A few years ago I watched a guy at the beach get a blow job from his girlfriend. Let me explain.

I was in Florida, on my way to the airport after visiting a friend. We were driving along the causeway — which is a thin piece of land that crosses a long body of water. It’s wide enough for a road and a little beach. People gather on these little beaches which are just a few yards from speeding traffic.

Now let me just say that this beach is not the French Riviera.

It was 10:30 in the morning and we were at a red light on the causeway. I look out the window and noticed a young couple just a few yards from the road on their blanket. It only took a second to figure out what they were doing even though their backs were towards the road.

“Nothing to see here! I’m just resting on this blanket with my girlfriend’s head in my lap. She likes to exercise her neck.”

But here’s the thing. This guy thought they were invisible. They were facing the beach and the water. He was scanning let and right for danger – from the people in front of them. He was only concerned about somebody walking up the beach seeing their oral adventure.

Granted, this cat didn’t have a lot of blood in his brain, but he’d completely missed the hundreds of people in a train of cars sitting just a dozen yards behind him.

In other words, his blind spot was obvious to all of us on the road.
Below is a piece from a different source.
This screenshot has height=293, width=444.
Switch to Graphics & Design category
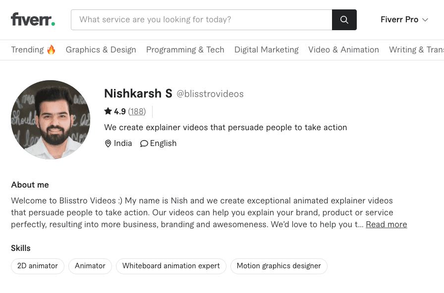click(101, 49)
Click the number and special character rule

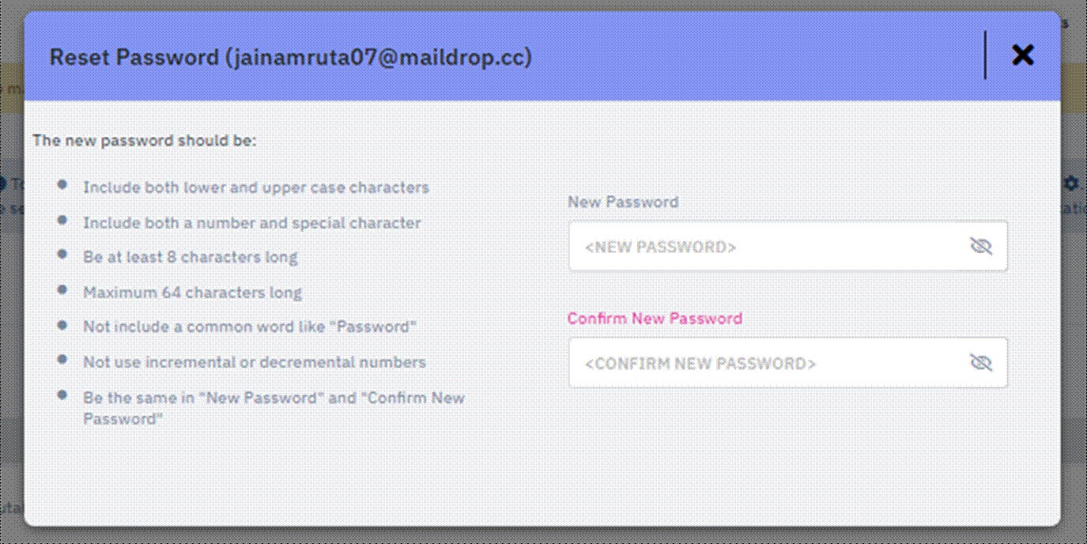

But not to him.

So what’s the big takeaway here?

We all have blind spots. When we’re on our own, we’re all effectively missing a big part of the picture. Nobody is immune. And blind spots matter because they provide refuge for our limiting beliefs and fears.

Blind spots equal missed opportunities. They’re the reason we stay stuck. They’re the reason we repeat stupid patterns. And sometimes they are so obvious — to everyone except ourselves. They are what our friends talk about when we’re not in the room.

Which means we have a choice:

1 — Act like the blind spot isn’t there (like the lovers above — good luck).

2 — Or expect blind spots to be there.

So what can you do about this?

First, resist the urge to fill your life with people and ideas that simply tell you what you want to hear. Resist the urge to avoid conversations and feedback that challenge the way you want see the world.

And then accept the fact that most of the time your friends aren’t going to tell you about your blind spots. They want to keep things nice and stable so they can continue having cookouts with you and your family. Don’t expect your friends to be that honest with you.

But if you’re extraordinary, if you’re serious about your life and profession and relationships, then you won’t go it alone. You’ll create relationships that are explicitly designed to help you point out your blind spots so that you can function optimally.

This is why guys at the highest level create or join a men’s group. This is why they hire a coach. This is why I still hire coaches even though I’ve been in this growth game for over twenty years.

Blind spots are a part of life. So adjust accordingly.

I hope this inspires you to take some action. And at the very least if you’re getting frisky in public, remember to check your six. Best to you and thanks for watching.